PASSAGE PROVIDED »
# # # #

Id. (quoting Van Schaack v. AmSouth Bank, N.A., 530 So. 2d 740, 749 (Ala. 1988)).
After the lodestar is determined by multiplication of a reasonable hourly rate
times hours reasonably expended, the court must next consider the necessity of an
adjustment for results obtained. If the party achieved an excellent result, then the
court should compensate for all hours reasonably expended. Popham v. City of
Kennesaw, 820 F.2d 1570, 1578 (11th Cir. 1987). If the party achieved limited
success, then the court may reduce the amount of fees that is reasonable in relation
to the results obtained. Hensley v. Eckerhart, 461 U.S. 424, 436–37 (1983). In doing
so, the court may attempt to identify specific hours spent in unsuccessful claims, or
it may simply reduce the award by some proportion. Id.
Plaintiffs have the burden of supplying the court with sufficient evidence
from which the court can determine the reasonable hourly rate for the attorneys
and staff who worked on the litigation. Norman v. Hous. Auth. of City of
Montgomery, 836 F.2d 1292, 1303 (11th Cir. 1988). A reasonable hourly rate is
often “the prevailing market rate in the relevant legal community for similar
services by lawyers of reasonably comparable skills, experience, and reputation.”
Garrett Investments, LLC v. SE Prop. Holdings, LLC, 956 F. Supp. 2d 1330, 1339
(S.D. Ala. 2013). In that regard, “[s]atisfactory evidence at a minimum is more than
the affidavit of the attorney performing the work.” Norman, 836 F.2d at 1299
(citation omitted). When reviewing attorneys’ fees, the court may rely upon its own
“knowledge and experience” to form an “independent judgment” as to a reasonable
hourly rate. Loranger v. Stierheim, 10 F.3d 776, 781 (11th Cir. 1994) (citing
Norman, 836 F.2d at 1303); see also Garrett Investments, LLC, 956 F. Supp. 2d at
1340-41 (compiling market rates for attorneys with varied amounts of experience).
Plaintiffs also have the burden of establishing reasonable hours. Lee v.
Krystal Co., 918 F. Supp. 2d 1261, 1266 (S.D. Ala. 2013). Reasonable hours are
established through billing statements or invoices that state with sufficient
particularity the nature of the work performed and by whom so the court may
determine the reasonableness of the time expended. And if fee applicants do not
exercise billing judgment, courts are obligated to do it for them, to cut the amount of
hours for which payment is sought, pruning out those that are excessive,
redundant, or otherwise unnecessary. Norman, 836 F.2d at 1301. “Courts are not
authorized to be generous with the money of others.” ACLU of Ga. v. Barnes, 168
F.3d 423, 428 (11th Cir. 1999).
In the instant case, Plaintiffs submitted affidavits from the attorneys that
worked on this case, David Kennedy and Christine Hernandez (Docs. 76-3, 76-4),
timesheets of the work performed by each attorney (Docs. 76-5, 76-6), and the
affidavit of an attorney that works in the area, Edward Bowron – the managing
partner at Burr Forman, LLP’s Mobile, Alabama office (Doc. 76-7). Plaintiffs
request attorneys’ fees in the amount of $189,310.00, plus costs in the amount of
$8,400.00, for a total award of $197,710.00. The attorneys’ fees total represents 349
hours of work by Mr. Kennedy and 339.4 hours of work by Ms. Hernandez
multiplied by an hourly rate of $275. Kennedy and Hernandez both have about 8
years of litigation experience.

# # # #

GIVEN DATA »
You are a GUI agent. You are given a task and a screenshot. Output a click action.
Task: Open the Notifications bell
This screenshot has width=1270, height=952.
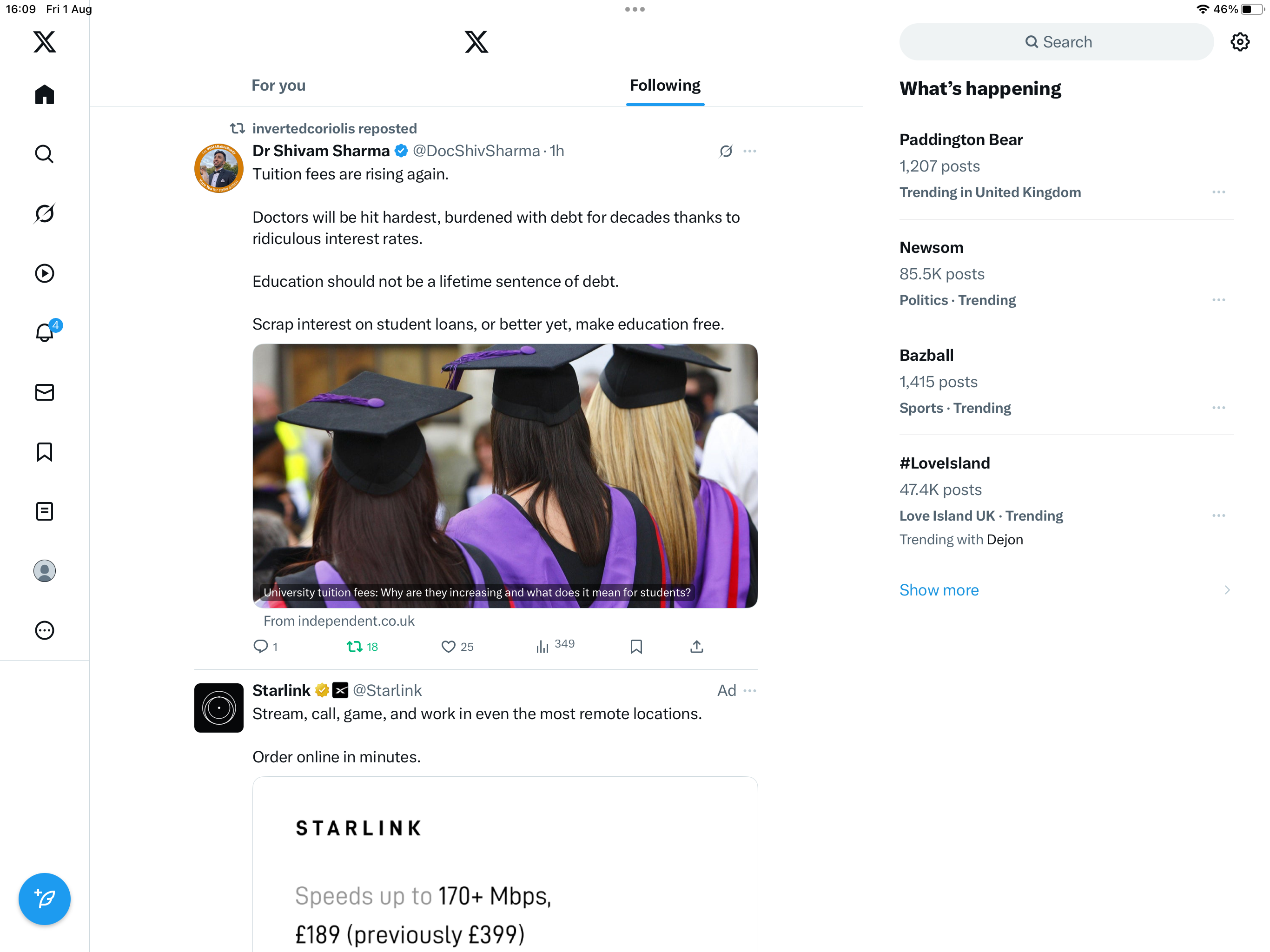coord(44,332)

# # # #

WHAT YOU NEED TO DO »
A – Summarize the passage on attorneys' fees in two sentences.
B – Answer these questions from the passage on attorneys' fees:
(i) Which case is cited for the rule that a court should compensate for all hours reasonably expended when the party achieved an excellent result?
(ii) What position does Edward Bowron hold?
(iii) About how many years of litigation experience do Kennedy and Hernandez each have?
C – Extend the passage on attorneys' fees, picking up right after its final sentence.

PER-TASK ANSWERS »
A – After setting the lodestar by multiplying a reasonable hourly rate by the hours reasonably expended, a court considers adjusting it for results obtained, and plaintiffs must supply sufficient evidence of both the reasonable rate and the reasonable hours, with courts cutting hours that are excessive, redundant, or otherwise unnecessary. Here, Plaintiffs submitted attorney affidavits, timesheets, and an outside attorney's affidavit and requested $189,310.00 in fees plus $8,400.00 in costs, for a total of $197,710.00, based on 349 hours by Mr. Kennedy and 339.4 hours by Ms. Hernandez at $275 an hour.

B –
(i) Popham v. City of Kennesaw, 820 F.2d 1570, 1578 (11th Cir. 1987).
(ii) He is the managing partner at Burr Forman, LLP's Mobile, Alabama office.
(iii) About 8 years each.

C –
Mr. Bowron avers: 1) he is familiar with the hourly rates attorneys charge in
Mobile, 2) he has reviewed the time entries and declarations of Kennedy and
Hernandez and has generally followed the case, 3) the instant case was a complex,
risky, difficult, and hard-fought case requiring a high degree of skill and effort from
Plaintiffs’ counsel, 4) he is familiar with the work of Kennedy and Hernandez, 5)
other lawyers in his office and lawyers of similar experience and ability in the
Mobile, Alabama community routinely charge $275-$375+ per hour where payment
is expected promptly, 6) the rate of $275 charged by Kennedy and Hernandez is on
the low range of market rates charged by attorneys of equivalent experience, skill,
and expertise for comparable work in this community, and 7) he believes the
amounts charged for fees and costs are more than reasonable.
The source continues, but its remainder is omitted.